Bacterial biofilm-associated infections, particularly those caused by methicillin-resistant Staphylococcus aureus (MRSA), present a major challenge in clinical wound management due to their intrinsic resistance to conventional antibiotics and their capacity to severely impair tissue repair and wound healing. To address the limitations of current therapeutic approaches in combating biofilm-associated infections, we developed a multifunctional bimetal-doped nanozyme system, Cu,Fe,S,N-GQDs@Ru-NO, which synergistically integrates chemodynamic therapy (CDT), photothermal therapy (PTT), photodynamic therapy (PDT), and nitric oxide (NO) gas therapy to achieve enhanced antibiofilm efficacy through multiple complementary mechanisms.
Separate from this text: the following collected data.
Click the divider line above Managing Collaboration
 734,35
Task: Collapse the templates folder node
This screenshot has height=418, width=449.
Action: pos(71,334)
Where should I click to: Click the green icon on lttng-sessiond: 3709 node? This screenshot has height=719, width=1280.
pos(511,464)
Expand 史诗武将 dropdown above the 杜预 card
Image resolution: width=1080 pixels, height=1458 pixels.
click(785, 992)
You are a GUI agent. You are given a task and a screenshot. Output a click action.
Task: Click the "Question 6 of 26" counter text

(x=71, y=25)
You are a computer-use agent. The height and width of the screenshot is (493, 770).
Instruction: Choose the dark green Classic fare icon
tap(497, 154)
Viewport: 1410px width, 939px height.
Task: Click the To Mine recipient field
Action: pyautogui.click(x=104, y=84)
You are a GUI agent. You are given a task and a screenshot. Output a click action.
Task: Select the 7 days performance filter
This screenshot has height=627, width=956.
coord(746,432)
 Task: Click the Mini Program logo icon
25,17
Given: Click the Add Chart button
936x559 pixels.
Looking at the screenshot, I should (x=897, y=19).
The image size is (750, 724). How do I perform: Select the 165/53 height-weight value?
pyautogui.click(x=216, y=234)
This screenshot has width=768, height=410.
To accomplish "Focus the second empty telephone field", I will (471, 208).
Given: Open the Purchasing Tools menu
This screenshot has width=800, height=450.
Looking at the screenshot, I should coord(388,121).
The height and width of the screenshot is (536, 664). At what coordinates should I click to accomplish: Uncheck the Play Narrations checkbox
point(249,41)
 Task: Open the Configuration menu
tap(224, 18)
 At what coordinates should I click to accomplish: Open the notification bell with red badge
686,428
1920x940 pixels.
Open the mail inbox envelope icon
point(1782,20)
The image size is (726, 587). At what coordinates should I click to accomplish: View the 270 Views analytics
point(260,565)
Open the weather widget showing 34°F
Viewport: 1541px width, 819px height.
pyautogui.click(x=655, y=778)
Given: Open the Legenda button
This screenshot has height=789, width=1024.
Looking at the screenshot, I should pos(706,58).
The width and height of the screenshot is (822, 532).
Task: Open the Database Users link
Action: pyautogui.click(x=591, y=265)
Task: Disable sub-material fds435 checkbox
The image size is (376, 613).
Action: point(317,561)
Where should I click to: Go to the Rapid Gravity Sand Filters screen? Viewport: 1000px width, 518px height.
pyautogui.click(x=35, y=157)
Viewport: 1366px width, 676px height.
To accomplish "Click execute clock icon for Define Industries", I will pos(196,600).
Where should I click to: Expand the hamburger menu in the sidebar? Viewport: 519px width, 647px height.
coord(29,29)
The nanozyme was synthesized via a hydrothermal method, during which Cu and Fe co-doped graphene quantum dots (Cu,Fe,S,N-GQDs) were covalently conjugated to an NO-releasing prodrug (Ru-NO) through amide bond formation, enabling precise functionalization. This nanozyme architecture confers multiple catalytic and therapeutic functionalities: the bimetallic doping significantly enhances the catalytic generation of reactive oxygen species (ROS), including hydroxyl radicals (•OH) and singlet oxygen (O₂); concurrently, the nanozyme demonstrates efficient photothermal conversion under 808 nm near-infrared (NIR) irradiation and facilitates controlled release of NO. These multimodal actions act synergistically to disrupt bacterial membranes, oxidize NADH (Nicotinamide adenine dinucleotide), and deplete ATP, leading to effective biofilm disintegration and achieving over 99 % bacterial eradication along with complete biofilm clearance in vitro. In a murine model of MRSA-infected wounds, treatment with the nanozyme markedly accelerated wound closure, characterized by attenuated inflammatory responses (reduced IL-6 levels) and enhanced angiogenesis (upregulated VEGF and α-SMA expression), with no detectable cytotoxicity or systemic adverse effects. This study presents a multimodal nanozyme platform that not only achieves potent eradication of multidrug-resistant biofilms but also actively promotes tissue regeneration, offering a promising paradigm for the development of next-generation antimicrobial therapeutics.